Interior of Amylopectin and Nano-Sized Amylopectin Fragments Probed by Viscometry, Dynamic Light Scattering, and Pyrene Excimer Fluorescence

Nano-sized amylopectin fragments (NAFs), prepared by extrusion of waxy corn starch, were investigated by viscometry, dynamic light scattering (DLS), and pyrene excimer fluorescence (PEF). NAF57, with a hydrodynamic diameter of 57 nm, was treated with nitric acid to yield three degraded NAFs, which appeared to share the same interior and structural features as amylopectin based on their measured intrinsic viscosity and hydrodynamic diameter. This conclusion was further supported by comparing the efficiency of forming excimer between an excited and a ground-state pyrenyl label covalently attached to the NAFs (Py-NAFs) using their I(E)/I(M) ratio of the fluorescence intensity of the excimer (I(E)) to that of the monomer (I(M)).

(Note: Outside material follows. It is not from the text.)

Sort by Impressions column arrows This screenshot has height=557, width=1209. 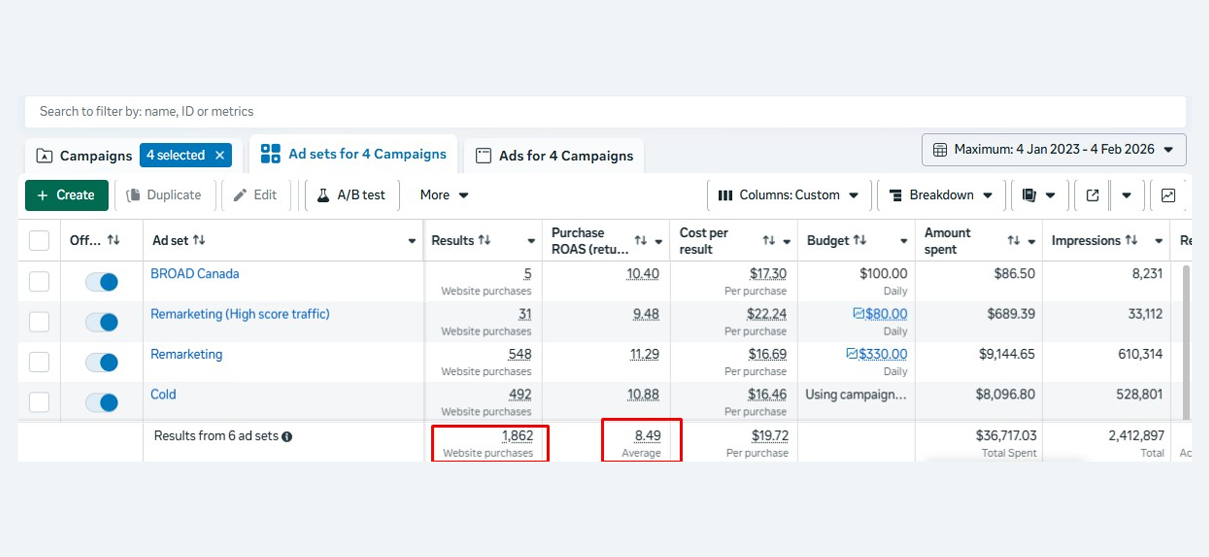click(1132, 241)
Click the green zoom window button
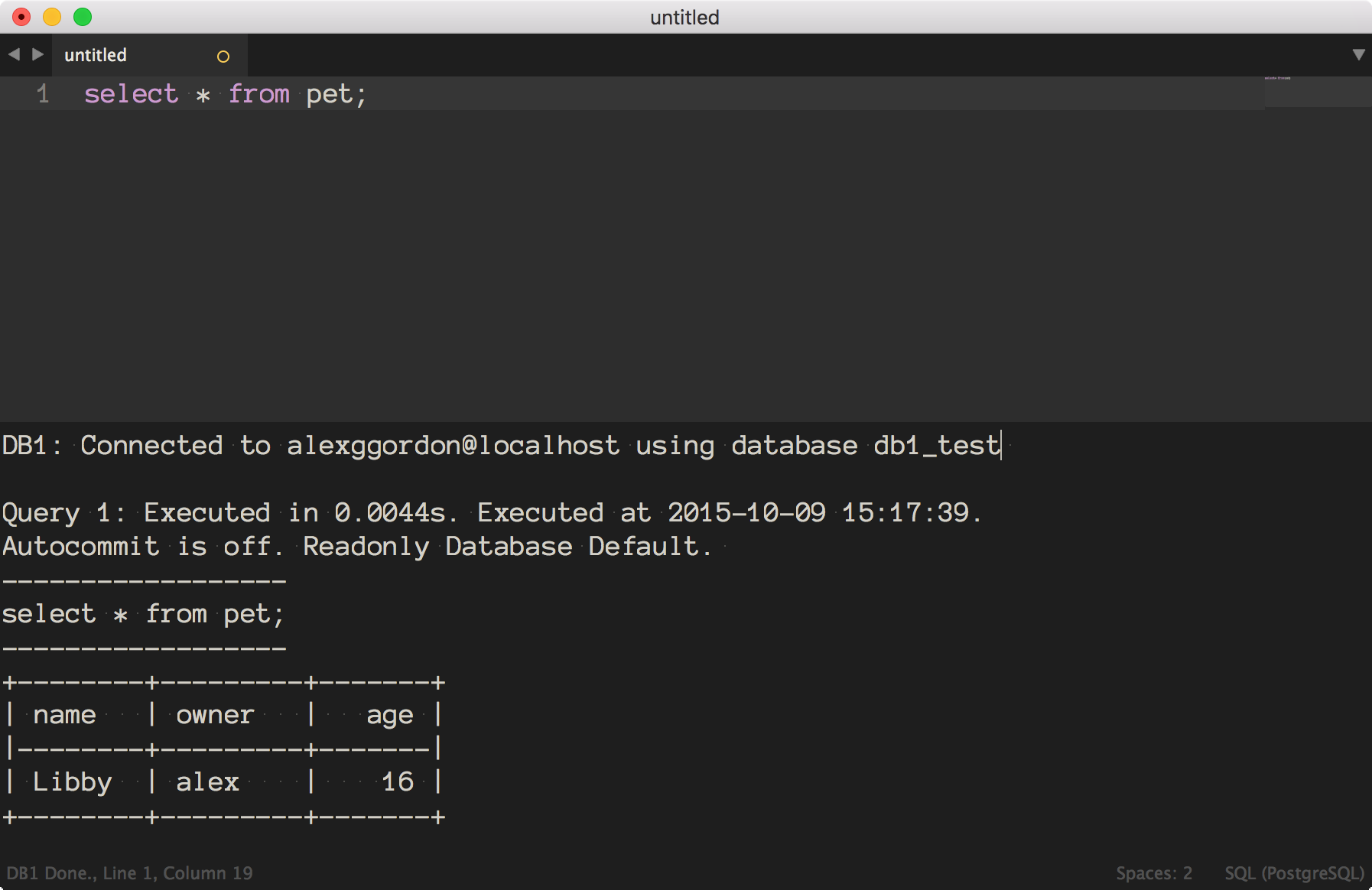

The overlapping trends obtained for all Py-NAFs and the pyrene-labeled amylopectin samples by plotting the I(E)/I(M) ratio as a function of pyrene content provided further evidence that the interior of NAFs and amylopectin shared the same structural features and contained a similar amount of free volume as predicted by the Solution-Cluster (Sol-CL) model. The presence of free volume was validated by adding linear poly(ethylene glycol) (PEG) chains that could not penetrate the interior of Py-NAFs, thus subjecting the Py-NAFs to increased osmotic pressure, which induced their compression and resulted in an increase in I(E)/I(M).